2007-12-24 08:36:33 · 7 answers · asked by cc 1 in Family & Relationships Friends

this is actually for a card or something

2007-12-24 09:04:47 · update #1

they live out of town

2007-12-24 09:05:23 · update #2

7 answers

Best thing to do is not bring it up unless they do. And if they do bring it up, say something uplifting like you are sure that she is with them in spirit, etc.

2007-12-24 08:39:24 · answer #1 · answered by CB 7 · 1 1

The best way to handle this is to simply NOT say anything about the deceased. Sometimes not bringing up a difficult topic is the best way to avoid problems. Just go about the day as you normally would, with well-wishing and whatnot, and do NOT say anything about the mom unless the person says something first. In which case you simply say something like, "I'm sure she's with us," or "She'd want you to be happy today," or "She's with you in your heart," or something similarly ambiguous.

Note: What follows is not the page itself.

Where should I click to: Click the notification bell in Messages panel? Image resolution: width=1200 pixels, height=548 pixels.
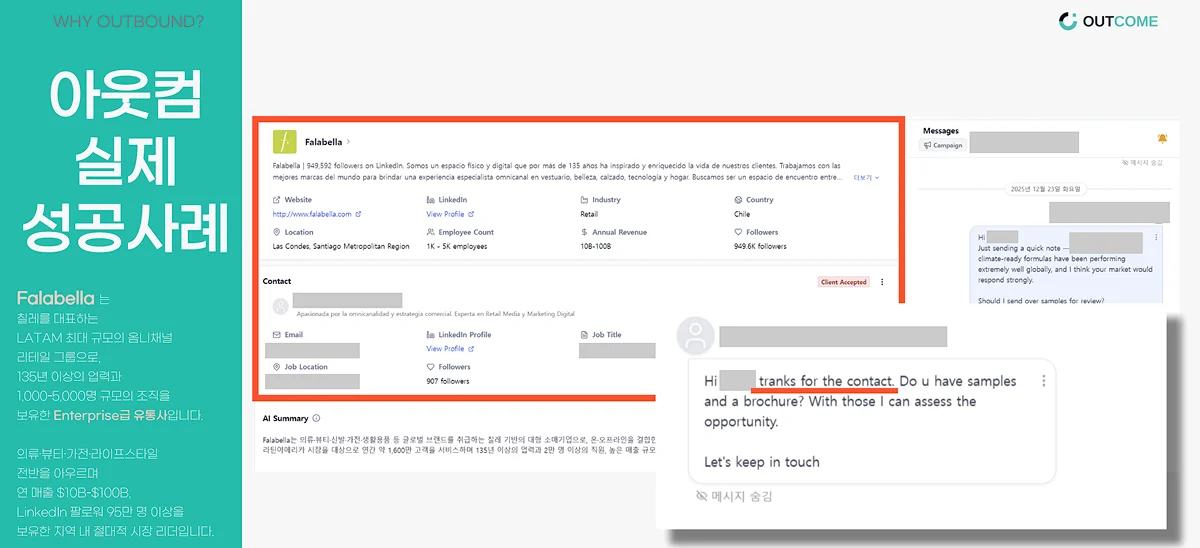(x=1162, y=138)
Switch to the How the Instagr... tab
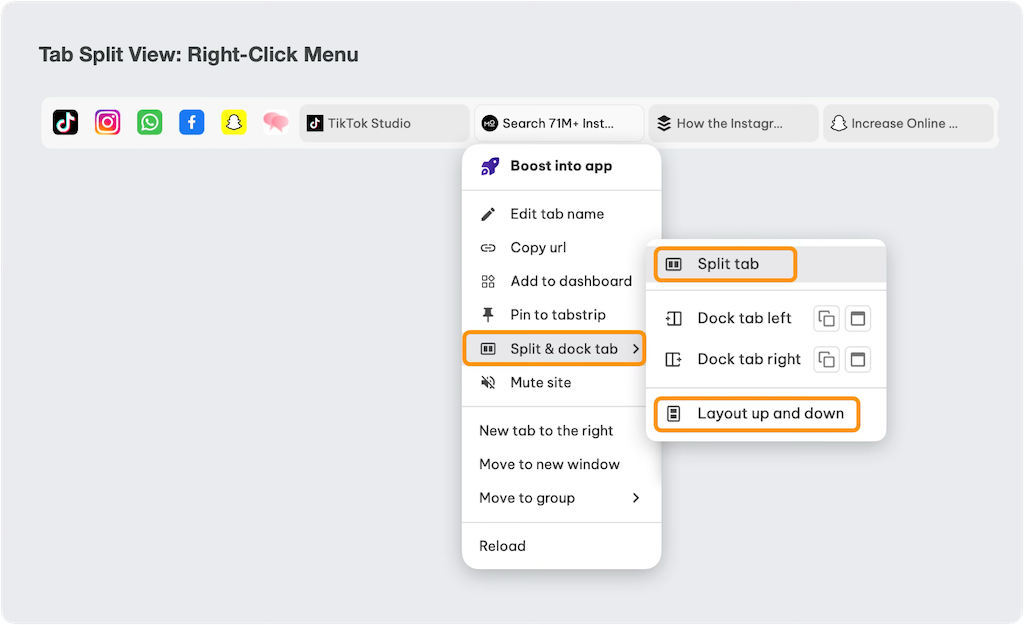Viewport: 1024px width, 625px height. coord(733,124)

2007-12-24 08:41:19 · answer #2 · answered by Brutally Honest 7 · 1 1

I know exactly how you and your friend are feeling. This is my first Christmas without my mother, who died in early November.
Let your friend know how much your adopted aunt meant to you and that you miss her too. Sharing memories of your time with her is so important and helps ease the grief.
If they are religious, you could rejoice with her that her mother is celebrating her first Christmas in heaven!

I totally disagree with those who said not to talk about her to your friend. We may have just buried our mothers but we have NOT abandoned her emotionally! Occasionally it's really good, and very important to share the sadness with someone who knew and loved her too.

Please accept my condolences for the loss of such a special person in your lives.

2007-12-24 09:17:13 · answer #3 · answered by Mmerobin 6 · 0 1

I'd find a bouquet of her favorite flowers with a nice note that said, In memory of your mom, who we loved, admired, and will miss. Or something to that effect.
I had a friend loose a mom, and another loose a baby (stillborn at 37 weeks), the first few years, I'd send a "Thinking of you" card. I always hoped it would help.

2007-12-24 09:00:58 · answer #4 · answered by KneeKnee 5 · 0 2

say something like, "I miss your mother. She was always so....(fill in the blank)...during the holidays." That way, your friend gets to hear someone else is aware of the empty spot, and she will either speak up and share her own thoughts too, or smile and nod, and move on, depending upon her mood. Your instinct to say something means you are very good friend; its difficult to know what to say, but it is far better to say something than to let the pain go in silence. Merry Christmas to you!

2007-12-24 08:42:24 · answer #5 · answered by wawawebis 6 · 0 2

That her mother is right there with her and will always be there for her!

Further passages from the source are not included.